Dataset items:
────────────────
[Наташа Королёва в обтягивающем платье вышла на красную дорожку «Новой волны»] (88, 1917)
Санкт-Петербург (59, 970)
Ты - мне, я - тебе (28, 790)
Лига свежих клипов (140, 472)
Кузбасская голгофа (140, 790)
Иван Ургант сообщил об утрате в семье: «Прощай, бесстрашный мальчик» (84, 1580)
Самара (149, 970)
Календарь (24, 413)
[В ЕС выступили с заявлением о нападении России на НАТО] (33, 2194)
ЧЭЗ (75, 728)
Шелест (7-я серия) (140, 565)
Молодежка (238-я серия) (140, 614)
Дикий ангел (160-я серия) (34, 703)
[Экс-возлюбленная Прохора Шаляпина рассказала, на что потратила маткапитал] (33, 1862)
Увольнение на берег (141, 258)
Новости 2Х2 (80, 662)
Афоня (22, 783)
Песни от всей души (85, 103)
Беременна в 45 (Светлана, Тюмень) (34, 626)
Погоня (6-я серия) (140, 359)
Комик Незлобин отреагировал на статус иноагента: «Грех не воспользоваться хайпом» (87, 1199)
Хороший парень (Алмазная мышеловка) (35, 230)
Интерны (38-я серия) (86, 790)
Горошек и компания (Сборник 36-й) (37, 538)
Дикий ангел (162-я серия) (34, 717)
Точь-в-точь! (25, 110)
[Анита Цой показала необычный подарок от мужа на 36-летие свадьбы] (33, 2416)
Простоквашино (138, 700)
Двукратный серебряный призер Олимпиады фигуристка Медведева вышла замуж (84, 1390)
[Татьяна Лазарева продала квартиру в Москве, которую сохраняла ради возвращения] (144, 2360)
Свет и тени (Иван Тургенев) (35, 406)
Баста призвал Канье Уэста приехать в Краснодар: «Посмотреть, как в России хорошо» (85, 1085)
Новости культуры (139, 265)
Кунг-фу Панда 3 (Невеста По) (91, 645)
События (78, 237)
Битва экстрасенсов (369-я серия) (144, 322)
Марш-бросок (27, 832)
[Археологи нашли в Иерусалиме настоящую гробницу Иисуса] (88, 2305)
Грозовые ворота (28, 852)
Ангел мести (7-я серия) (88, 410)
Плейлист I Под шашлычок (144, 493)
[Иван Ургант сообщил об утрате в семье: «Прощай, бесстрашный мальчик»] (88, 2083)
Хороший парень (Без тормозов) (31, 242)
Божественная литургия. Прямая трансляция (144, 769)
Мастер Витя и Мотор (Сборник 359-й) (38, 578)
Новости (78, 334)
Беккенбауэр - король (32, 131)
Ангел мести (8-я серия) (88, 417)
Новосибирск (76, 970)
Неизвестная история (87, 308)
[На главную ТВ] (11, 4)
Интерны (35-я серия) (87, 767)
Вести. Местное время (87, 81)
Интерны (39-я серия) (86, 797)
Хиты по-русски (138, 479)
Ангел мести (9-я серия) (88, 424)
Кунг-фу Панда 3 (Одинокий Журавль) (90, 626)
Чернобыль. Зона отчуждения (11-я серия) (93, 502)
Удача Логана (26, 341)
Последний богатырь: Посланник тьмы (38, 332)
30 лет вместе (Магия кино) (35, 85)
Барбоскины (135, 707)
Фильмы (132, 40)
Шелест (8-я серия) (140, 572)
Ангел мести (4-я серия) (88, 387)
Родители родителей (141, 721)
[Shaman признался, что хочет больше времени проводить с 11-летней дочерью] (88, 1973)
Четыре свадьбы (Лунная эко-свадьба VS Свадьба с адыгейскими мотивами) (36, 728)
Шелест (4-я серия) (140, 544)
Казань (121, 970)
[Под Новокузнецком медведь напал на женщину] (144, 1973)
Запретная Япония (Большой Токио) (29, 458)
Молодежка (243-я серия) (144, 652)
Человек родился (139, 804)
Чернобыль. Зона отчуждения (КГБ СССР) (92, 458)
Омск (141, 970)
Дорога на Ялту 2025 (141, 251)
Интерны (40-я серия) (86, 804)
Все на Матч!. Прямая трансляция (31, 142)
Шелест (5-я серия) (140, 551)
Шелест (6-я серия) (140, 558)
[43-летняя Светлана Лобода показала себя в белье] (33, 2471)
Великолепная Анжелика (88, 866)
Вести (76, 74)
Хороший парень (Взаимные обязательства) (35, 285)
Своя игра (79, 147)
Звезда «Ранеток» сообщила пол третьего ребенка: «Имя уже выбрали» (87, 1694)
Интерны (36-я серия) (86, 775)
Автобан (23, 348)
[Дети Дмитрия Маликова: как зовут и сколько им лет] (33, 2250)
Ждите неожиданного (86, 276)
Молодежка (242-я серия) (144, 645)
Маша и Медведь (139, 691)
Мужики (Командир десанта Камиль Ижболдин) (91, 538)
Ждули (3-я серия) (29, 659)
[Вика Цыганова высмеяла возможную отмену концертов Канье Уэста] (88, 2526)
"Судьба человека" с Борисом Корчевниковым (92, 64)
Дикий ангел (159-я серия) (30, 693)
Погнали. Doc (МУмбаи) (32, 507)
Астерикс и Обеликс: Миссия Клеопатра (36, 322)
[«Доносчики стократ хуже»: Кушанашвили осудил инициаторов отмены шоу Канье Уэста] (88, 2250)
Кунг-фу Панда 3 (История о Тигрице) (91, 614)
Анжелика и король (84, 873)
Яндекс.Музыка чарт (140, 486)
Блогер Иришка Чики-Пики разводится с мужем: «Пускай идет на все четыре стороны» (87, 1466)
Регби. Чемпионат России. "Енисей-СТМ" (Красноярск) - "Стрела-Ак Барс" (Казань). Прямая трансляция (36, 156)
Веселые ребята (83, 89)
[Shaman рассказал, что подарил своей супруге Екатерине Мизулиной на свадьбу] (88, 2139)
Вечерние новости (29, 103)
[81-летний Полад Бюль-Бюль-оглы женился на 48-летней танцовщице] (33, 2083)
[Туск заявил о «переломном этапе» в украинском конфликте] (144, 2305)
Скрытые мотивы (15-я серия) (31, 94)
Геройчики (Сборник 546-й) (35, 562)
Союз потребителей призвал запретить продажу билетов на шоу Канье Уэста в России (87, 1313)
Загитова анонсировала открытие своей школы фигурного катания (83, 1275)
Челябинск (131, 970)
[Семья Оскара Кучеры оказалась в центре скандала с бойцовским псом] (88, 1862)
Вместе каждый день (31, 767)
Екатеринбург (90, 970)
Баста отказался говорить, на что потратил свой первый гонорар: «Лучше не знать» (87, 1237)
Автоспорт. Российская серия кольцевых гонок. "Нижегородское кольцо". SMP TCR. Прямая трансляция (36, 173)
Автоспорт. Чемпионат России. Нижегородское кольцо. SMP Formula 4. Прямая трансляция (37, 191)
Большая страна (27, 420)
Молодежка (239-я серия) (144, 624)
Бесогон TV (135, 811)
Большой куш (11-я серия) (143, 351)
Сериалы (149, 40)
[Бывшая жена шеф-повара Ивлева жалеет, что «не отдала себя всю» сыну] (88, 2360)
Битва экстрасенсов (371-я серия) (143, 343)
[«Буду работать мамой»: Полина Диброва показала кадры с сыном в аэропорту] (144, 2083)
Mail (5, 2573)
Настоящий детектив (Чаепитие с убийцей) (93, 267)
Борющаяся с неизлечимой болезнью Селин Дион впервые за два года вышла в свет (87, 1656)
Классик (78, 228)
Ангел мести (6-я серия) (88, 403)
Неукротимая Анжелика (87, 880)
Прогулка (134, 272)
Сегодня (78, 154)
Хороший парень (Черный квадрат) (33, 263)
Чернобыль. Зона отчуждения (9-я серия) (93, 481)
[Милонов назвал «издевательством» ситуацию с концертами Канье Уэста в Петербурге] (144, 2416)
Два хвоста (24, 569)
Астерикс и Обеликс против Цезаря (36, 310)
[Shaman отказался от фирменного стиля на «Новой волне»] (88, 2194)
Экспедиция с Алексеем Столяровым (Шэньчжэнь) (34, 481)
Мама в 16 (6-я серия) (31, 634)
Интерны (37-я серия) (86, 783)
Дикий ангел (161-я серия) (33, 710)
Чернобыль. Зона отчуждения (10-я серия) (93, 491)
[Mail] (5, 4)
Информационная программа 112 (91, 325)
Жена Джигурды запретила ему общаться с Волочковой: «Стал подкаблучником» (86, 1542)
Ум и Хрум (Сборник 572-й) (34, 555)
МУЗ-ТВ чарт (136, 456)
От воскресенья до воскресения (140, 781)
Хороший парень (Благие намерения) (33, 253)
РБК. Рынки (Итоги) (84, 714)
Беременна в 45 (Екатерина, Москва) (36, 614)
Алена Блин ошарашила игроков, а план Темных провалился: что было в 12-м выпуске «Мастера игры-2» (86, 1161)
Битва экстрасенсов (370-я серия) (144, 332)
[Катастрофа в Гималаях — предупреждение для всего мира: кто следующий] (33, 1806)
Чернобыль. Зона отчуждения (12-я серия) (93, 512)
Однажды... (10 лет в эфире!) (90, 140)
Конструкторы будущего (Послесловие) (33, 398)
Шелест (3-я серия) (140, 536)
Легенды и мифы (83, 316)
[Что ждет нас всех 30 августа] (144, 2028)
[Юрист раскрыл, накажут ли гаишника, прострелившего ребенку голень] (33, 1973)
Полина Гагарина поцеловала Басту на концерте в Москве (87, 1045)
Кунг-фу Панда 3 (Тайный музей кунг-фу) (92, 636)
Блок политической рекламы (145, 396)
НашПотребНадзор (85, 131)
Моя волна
────────────────
**ABOUT THIS EXERCISE:** Take the entries above and return only the lines from the one with "Интерны (39-я серия) (86, 797)" to the one with "Чернобыль. Зона отчуждения (КГБ", both included, unchanged.

**WRITTEN RESPONSE:**
Интерны (39-я серия) (86, 797)
Хиты по-русски (138, 479)
Ангел мести (9-я серия) (88, 424)
Кунг-фу Панда 3 (Одинокий Журавль) (90, 626)
Чернобыль. Зона отчуждения (11-я серия) (93, 502)
Удача Логана (26, 341)
Последний богатырь: Посланник тьмы (38, 332)
30 лет вместе (Магия кино) (35, 85)
Барбоскины (135, 707)
Фильмы (132, 40)
Шелест (8-я серия) (140, 572)
Ангел мести (4-я серия) (88, 387)
Родители родителей (141, 721)
[Shaman признался, что хочет больше времени проводить с 11-летней дочерью] (88, 1973)
Четыре свадьбы (Лунная эко-свадьба VS Свадьба с адыгейскими мотивами) (36, 728)
Шелест (4-я серия) (140, 544)
Казань (121, 970)
[Под Новокузнецком медведь напал на женщину] (144, 1973)
Запретная Япония (Большой Токио) (29, 458)
Молодежка (243-я серия) (144, 652)
Человек родился (139, 804)
Чернобыль. Зона отчуждения (КГБ СССР) (92, 458)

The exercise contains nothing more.